SMS is also a channel for citizens to communicate with government (C2G). In the Philippines, half of cabinet agencies have SMS-based services that allow citizens to ask for information or to comment and complain about government officials and services. In China, the 150 million mobile phone owners can now send SMS to the 2,987 deputies of the National People's Congress.

ii. mServices: mTransactions and mPayments

SMS and other mobile devices not only provide a channel of communication between citizens and government, they also enable government-to-citizen transactions.

The Karnataka state government in India has computerised land records. The only problem is that the servers storing these records are in district headquarters and are not easily accessible to villages that, while perhaps only 70 kms away, are without phone lines. Enter DakNet, a "store and forward wireless broadband network" that uses a Mobile Access Point (MAP) mounted on a regular passenger bus to transmit information between village and district headquarters. A villager can request information about their land records (or other services) through a PC in a WiFi-enabled village kiosk (WiFi stands for 'wireless fidelity': a radio-based protocol for transmitting information). The request will be stored in the computer until a bus with an MAP passes and collects the information wirelessly. The information will then be transferred to the district headquarters when the bus is within range of the WiFi-enabled systems based at headquarters. The villager gets their response when the bus 'delivers' the information back to the PC in the village kiosk. This can include delivery of land record and related service transactions.

The Singapore government has drafted SMS into the service its goal of increasing population. Its Social Development Unit acts as an official dating agency for educated single people. It gives members 40 free messages over their mobile phones to allow them to contact eligible professionals. Singapore's National Library Board has also introduced an SMS service that allows regular users to query the status of their accounts and books borrowed, and receive reminders before the due date of their book loans. They can also undertake transactions such as making book renewals or paying fines using their mobile phones. The service costs each user $5 per year.

Other examples of the potential for the technology can be taken from industrialised countries:

While the use of m-payment in e-Government is still limited, it is expected that - as mobile payments systems evolve from simple payments for digital content and services to complex integrated handset, bank and operator payments - its use for transacting business with government will grow. Wireless World Forum has predicted that by 2006 there will be more than 200 million regular mobile payment users spending a total of 47.2 billion euros worldwide.

iii. mDemocracy

mVoting and the use of SMS and mobile devices for citizen input to political decision-making is an m-government application with tremendous potential to enhance democratic participation. At present, there are no significant experiments with m-democracy in developing/transitional countries, so evidence here is taken from experiences in the UK. Most of the UK experiments with electronic voting, including voting via mobile phones, are meant to discover more convenient ways to involve citizens in political decision-making.

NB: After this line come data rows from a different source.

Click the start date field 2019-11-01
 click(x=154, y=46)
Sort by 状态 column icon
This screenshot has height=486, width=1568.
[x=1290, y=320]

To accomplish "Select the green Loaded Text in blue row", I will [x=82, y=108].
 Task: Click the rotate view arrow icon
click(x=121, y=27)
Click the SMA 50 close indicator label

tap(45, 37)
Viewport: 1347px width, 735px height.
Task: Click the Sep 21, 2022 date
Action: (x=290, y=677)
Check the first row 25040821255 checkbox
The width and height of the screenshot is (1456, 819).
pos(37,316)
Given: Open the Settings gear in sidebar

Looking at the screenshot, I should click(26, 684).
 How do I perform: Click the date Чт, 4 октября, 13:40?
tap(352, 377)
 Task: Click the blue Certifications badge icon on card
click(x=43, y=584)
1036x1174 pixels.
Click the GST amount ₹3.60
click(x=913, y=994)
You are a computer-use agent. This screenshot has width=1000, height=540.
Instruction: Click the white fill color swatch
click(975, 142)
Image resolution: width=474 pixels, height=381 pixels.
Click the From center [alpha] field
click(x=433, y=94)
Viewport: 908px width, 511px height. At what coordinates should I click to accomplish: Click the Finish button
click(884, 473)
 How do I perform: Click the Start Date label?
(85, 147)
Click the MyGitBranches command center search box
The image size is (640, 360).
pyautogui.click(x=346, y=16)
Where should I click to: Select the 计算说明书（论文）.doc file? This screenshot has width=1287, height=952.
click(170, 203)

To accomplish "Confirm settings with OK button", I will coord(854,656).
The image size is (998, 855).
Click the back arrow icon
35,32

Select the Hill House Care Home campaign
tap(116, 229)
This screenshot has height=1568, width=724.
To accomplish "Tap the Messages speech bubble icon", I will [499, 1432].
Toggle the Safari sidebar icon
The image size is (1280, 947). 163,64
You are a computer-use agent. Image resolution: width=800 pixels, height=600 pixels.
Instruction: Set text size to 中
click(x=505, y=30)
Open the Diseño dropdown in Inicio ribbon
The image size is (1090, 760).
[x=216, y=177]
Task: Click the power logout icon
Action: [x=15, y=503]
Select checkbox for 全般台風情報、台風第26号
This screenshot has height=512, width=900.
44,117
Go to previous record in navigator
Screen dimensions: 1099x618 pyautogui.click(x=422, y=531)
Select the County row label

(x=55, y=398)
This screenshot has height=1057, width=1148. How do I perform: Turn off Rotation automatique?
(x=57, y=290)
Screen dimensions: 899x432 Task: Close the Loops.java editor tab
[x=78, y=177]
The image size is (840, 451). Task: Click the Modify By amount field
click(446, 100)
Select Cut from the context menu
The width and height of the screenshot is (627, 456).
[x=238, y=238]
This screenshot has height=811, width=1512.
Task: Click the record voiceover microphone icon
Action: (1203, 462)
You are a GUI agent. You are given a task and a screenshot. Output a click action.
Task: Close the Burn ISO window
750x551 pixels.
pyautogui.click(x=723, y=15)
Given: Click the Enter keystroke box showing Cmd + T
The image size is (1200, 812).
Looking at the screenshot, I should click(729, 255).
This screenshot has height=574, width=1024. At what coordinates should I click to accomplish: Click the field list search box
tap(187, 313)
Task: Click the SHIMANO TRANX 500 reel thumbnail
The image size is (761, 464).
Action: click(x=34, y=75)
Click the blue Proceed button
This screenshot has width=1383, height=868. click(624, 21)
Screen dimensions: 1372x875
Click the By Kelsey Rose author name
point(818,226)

Several concerns would have to be attended to before voting over mobile phones gains widespread acceptance. Questions of security and secrecy are top of the list. With the traditional voting method it is sufficient to present oneself at the polling (voting) station. An m-voting system has to ensure that the message sender is a registered voter, and that no-one abuses the system to vote more than once or vote in place of another person. Voters in Liverpool and Sheffield in May 2002 local elections were given PIN numbers to use if they want to vote by text message.

Another issue is to make the system as user-friendly as possible. If PINs are used, chances are many would forget their PINs if they are too long. Then there is the problem of using a phone keypad to key in parties or candidate names. Finally, the voting procedure itself must allow voters at any stage to repeat the instructions and choices. In addition, the capacity of the system would need to be sufficient to deal with peak periods because congested telephone lines are as frustrating as long lines in the polling stations.

However, these are 'technical' issues that may not be as difficult to overcome as voters' willingness to use mobile phones and SMS to vote. Recent studies in Scotland and Wales have shown a general interest - of 40-50% of those surveyed - in electronic forms of voting, including m-voting. However, another recent UK study ("Public Attitudes Toward the Implementation of Electronic Voting") finds, alongside this overall willingness to vote electronically and an interest in m-voting, that many citizens appear unwilling to use voting via text message as an electronic voting method.

According to the study, "Older respondents felt it was not an appropriate method for older voters as they did not know how to send text messages". Interestingly, the study also stated that "Younger respondents, and those that used text messaging, felt that this method would offer an easy option to vote, but few would be willing to use this method". Why reject an "easy option to vote" when the same respondents believe that the key benefits of electronic voting were convenience, speed and ease? The answer is that SMS "was perceived as too frivolous to be used in order to vote. Text messaging was perceived to be a 'fun' tool of communication, not suited to voting". Attitudes towards technology seem to be the key in determining UK citizens' willingness to use electronic methods to vote.

These findings may well have wider implications for all uses of m-government, and they chime with the problems in the Philippines of widespread fake/joke messages being sent on m-government systems. They also suggest that m-voting systems - if introduced - most be seen as one among a number of voting channels that are offered including voting by post, via the Internet, and by fixed phone.

iv. mAdministration: Improving Internal Public Sector Operations

mGovernment also provides opportunities to improve the internal operation of public agencies. Again, there are few instances of such applications yet in developing/transitional economies.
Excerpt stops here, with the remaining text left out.